→ Your objective
Retyping should cover only the lines from the one containing "At what coordinates" through the final line of the records, with pictures omitted.

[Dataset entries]
※ ※ ※
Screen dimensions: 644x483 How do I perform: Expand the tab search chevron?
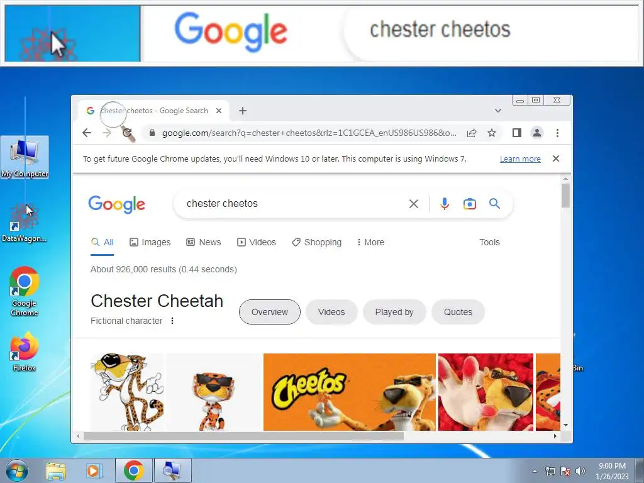(498, 111)
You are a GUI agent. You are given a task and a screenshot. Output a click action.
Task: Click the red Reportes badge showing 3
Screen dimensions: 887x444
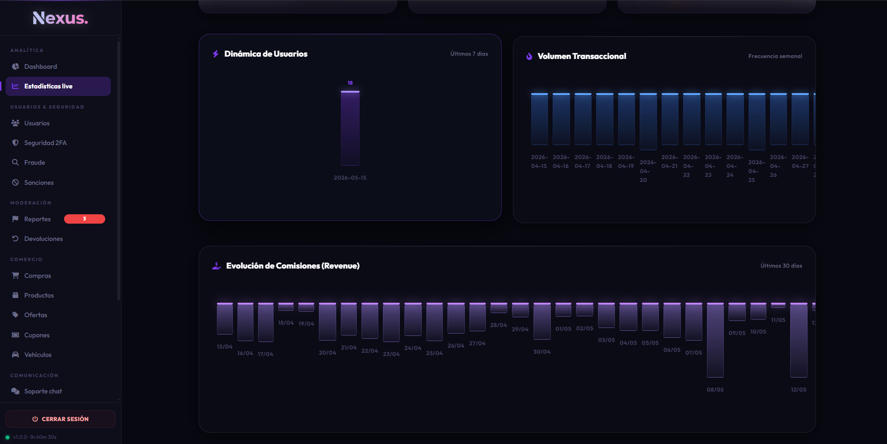point(85,219)
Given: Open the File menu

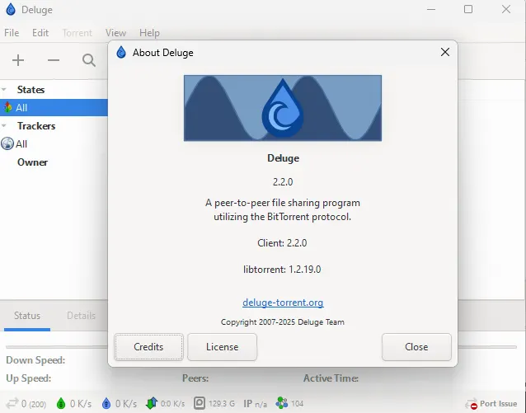Looking at the screenshot, I should (x=12, y=33).
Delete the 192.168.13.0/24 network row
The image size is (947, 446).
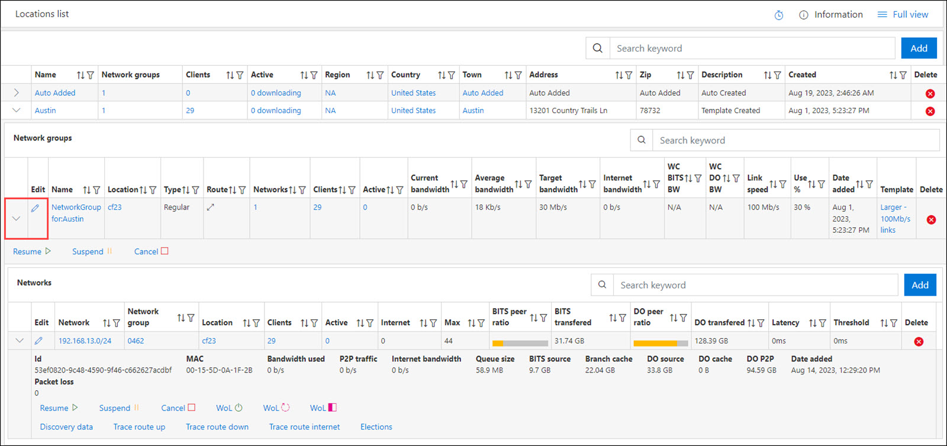coord(919,341)
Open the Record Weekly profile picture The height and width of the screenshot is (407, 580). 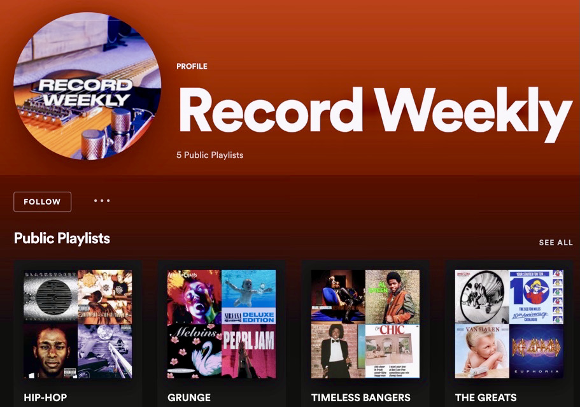point(87,86)
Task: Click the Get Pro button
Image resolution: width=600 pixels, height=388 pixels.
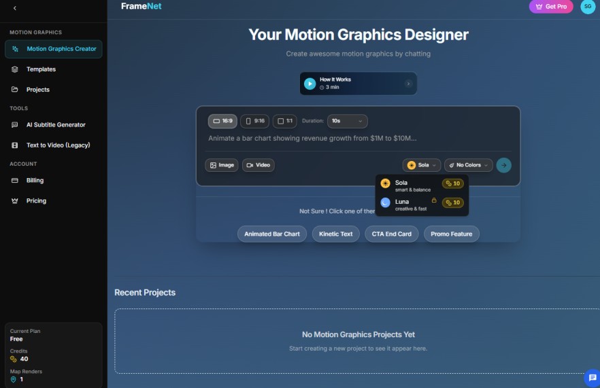Action: coord(551,7)
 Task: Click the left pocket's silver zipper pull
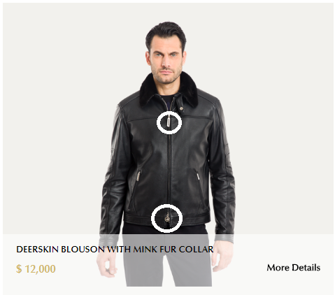pos(138,176)
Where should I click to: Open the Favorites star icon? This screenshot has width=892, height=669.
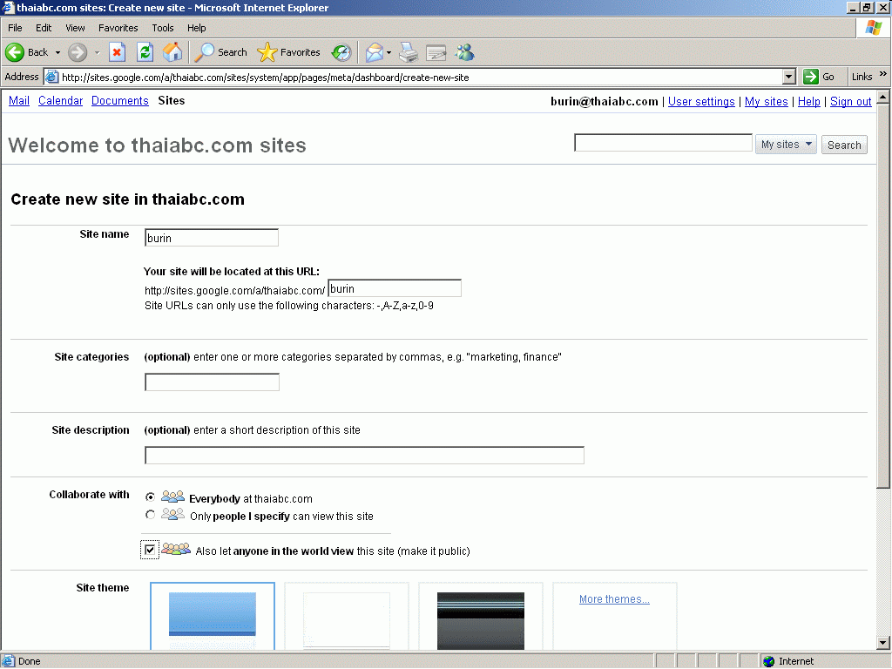pos(290,52)
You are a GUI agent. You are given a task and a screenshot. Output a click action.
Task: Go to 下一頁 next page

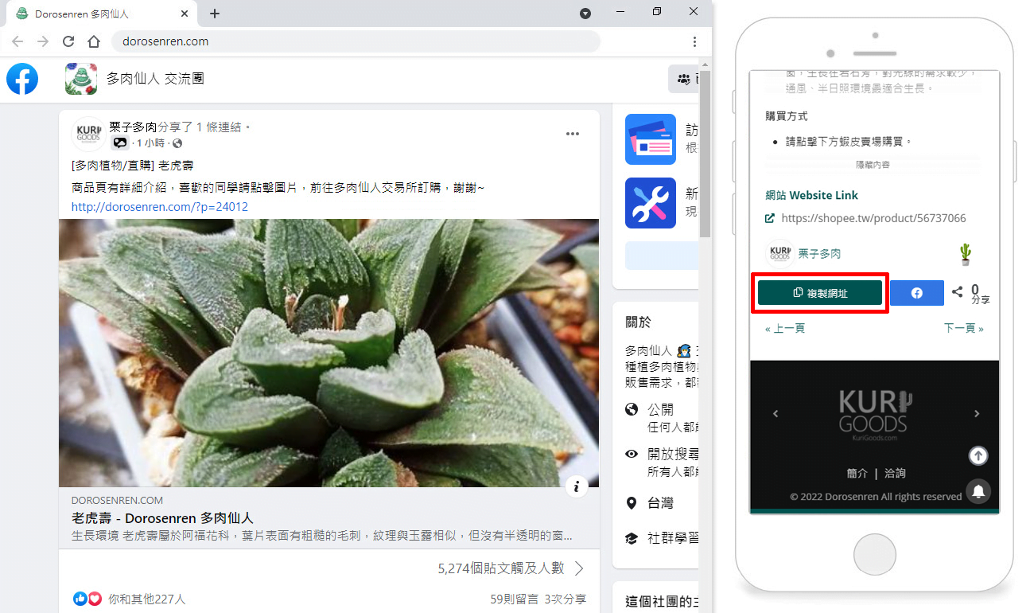click(x=963, y=328)
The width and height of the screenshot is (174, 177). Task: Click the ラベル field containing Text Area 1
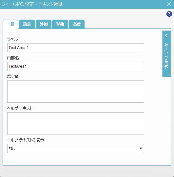tap(76, 48)
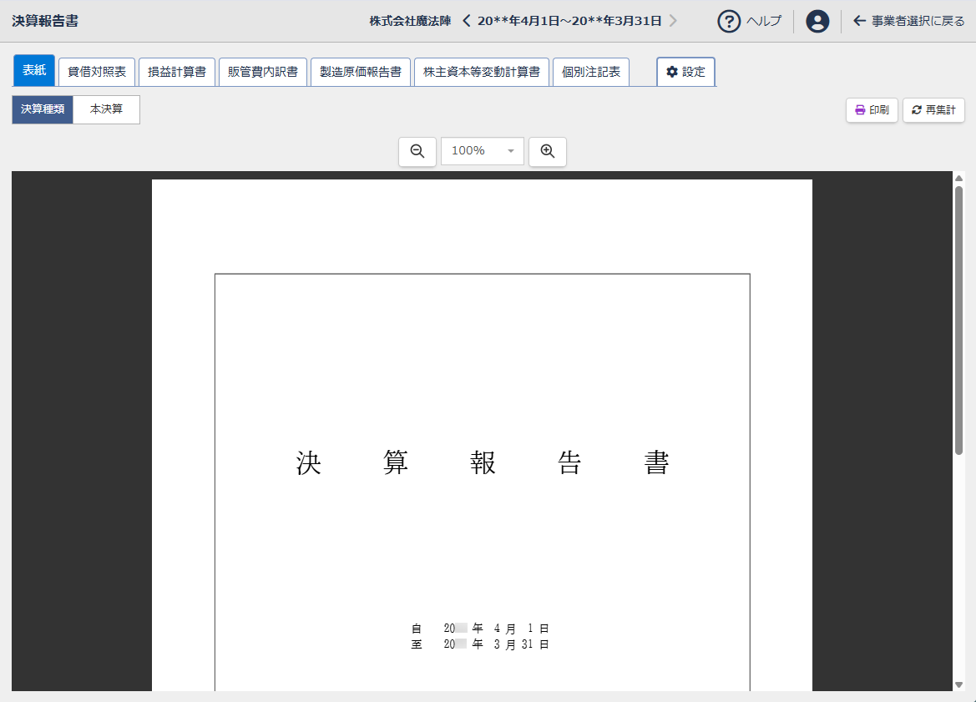Open the user account profile icon

(817, 22)
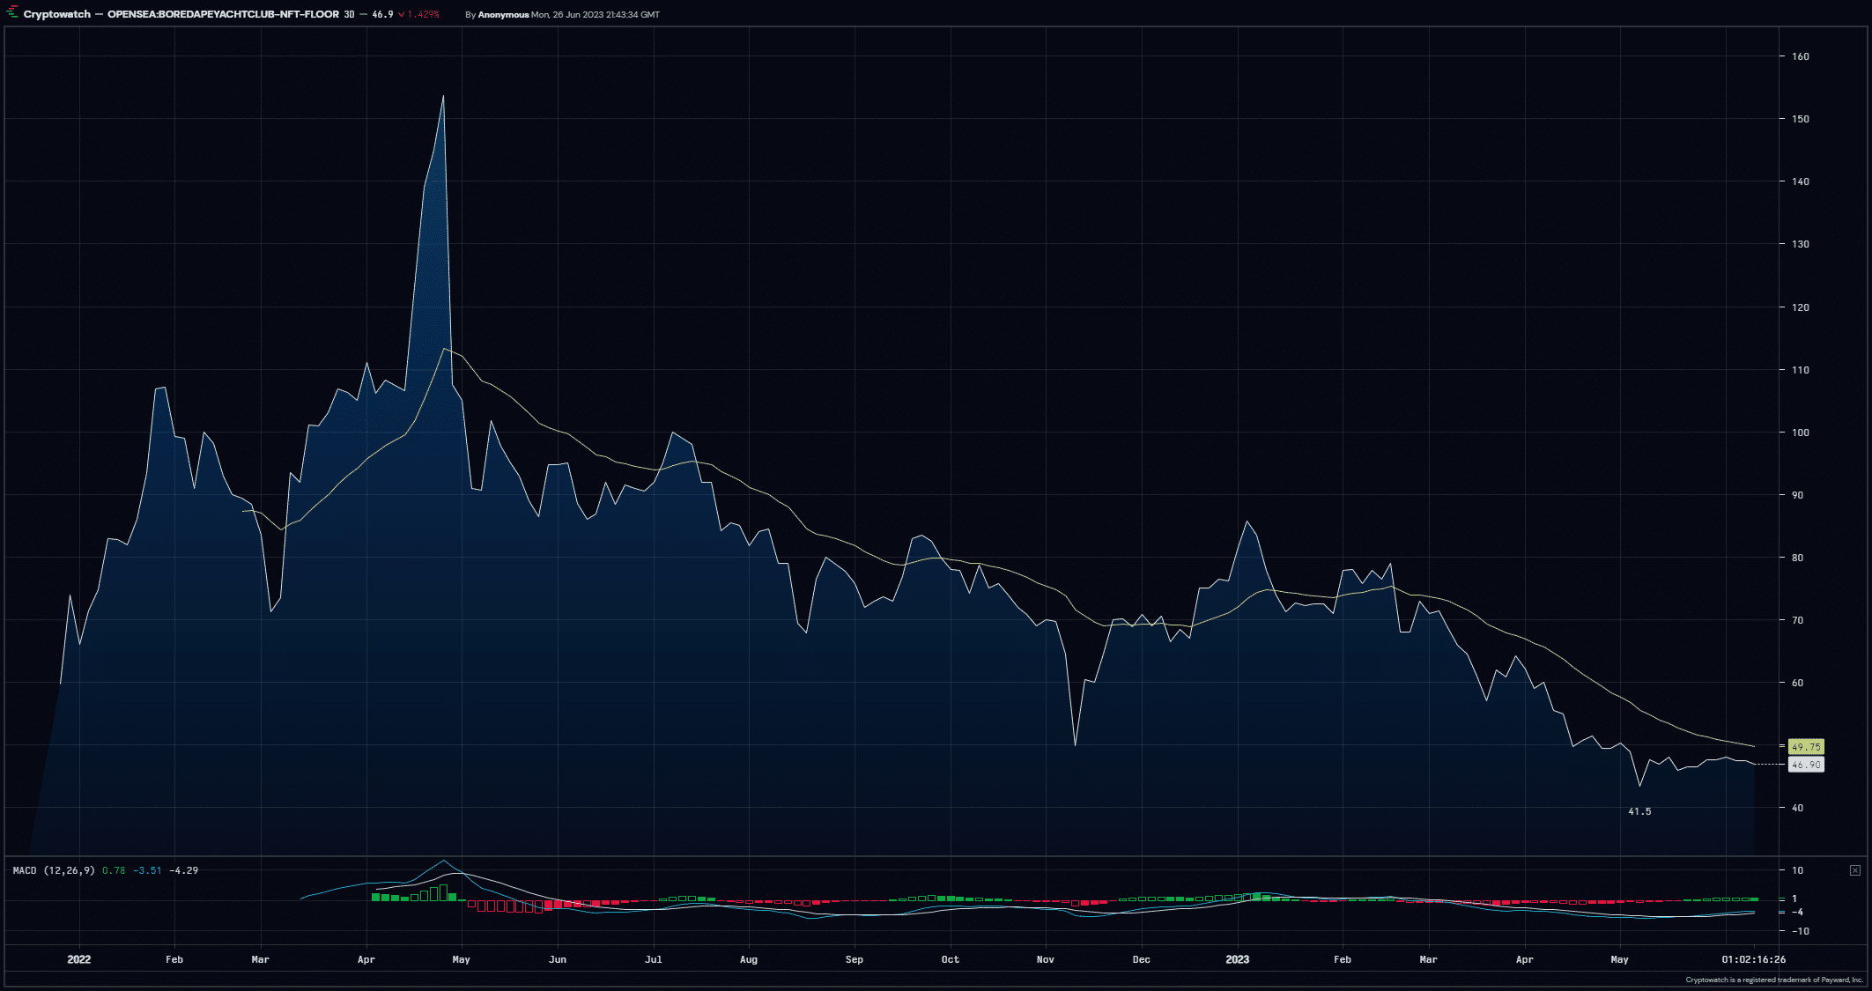The width and height of the screenshot is (1872, 991).
Task: Open the OPENSEA:BOREDAPEYACHTCLUB-NFT-FLOOR market selector
Action: tap(223, 15)
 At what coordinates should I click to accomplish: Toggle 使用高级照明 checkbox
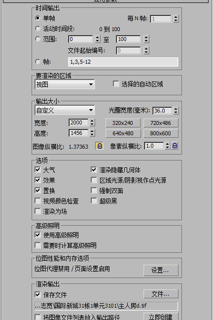[x=37, y=235]
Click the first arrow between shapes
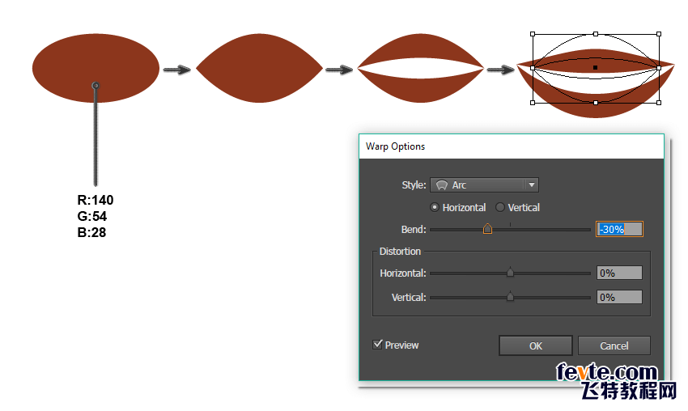 177,70
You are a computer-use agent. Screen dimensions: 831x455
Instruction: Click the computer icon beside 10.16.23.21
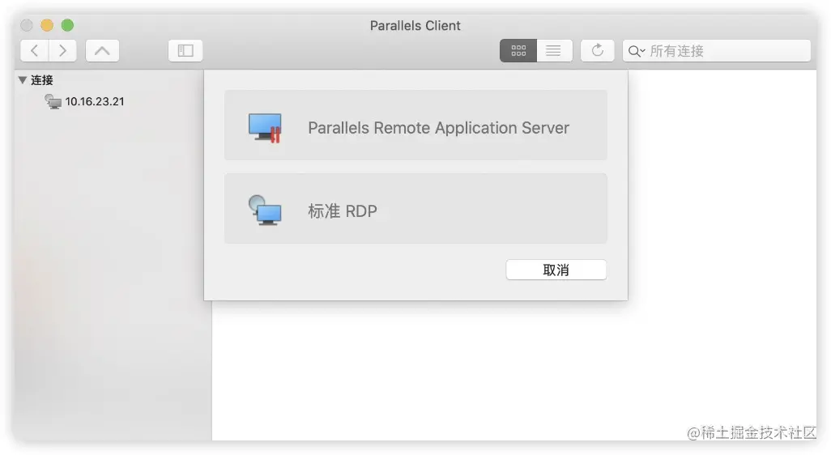click(x=53, y=101)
※ ※ ※
→ Written answer
 At what coordinates should I click to accomplish: Toggle 使用高级照明 checkbox
[x=37, y=235]
Click the first arrow between shapes
 177,70
You are a computer-use agent. Screen dimensions: 831x455
Instruction: Click the computer icon beside 10.16.23.21
click(x=53, y=101)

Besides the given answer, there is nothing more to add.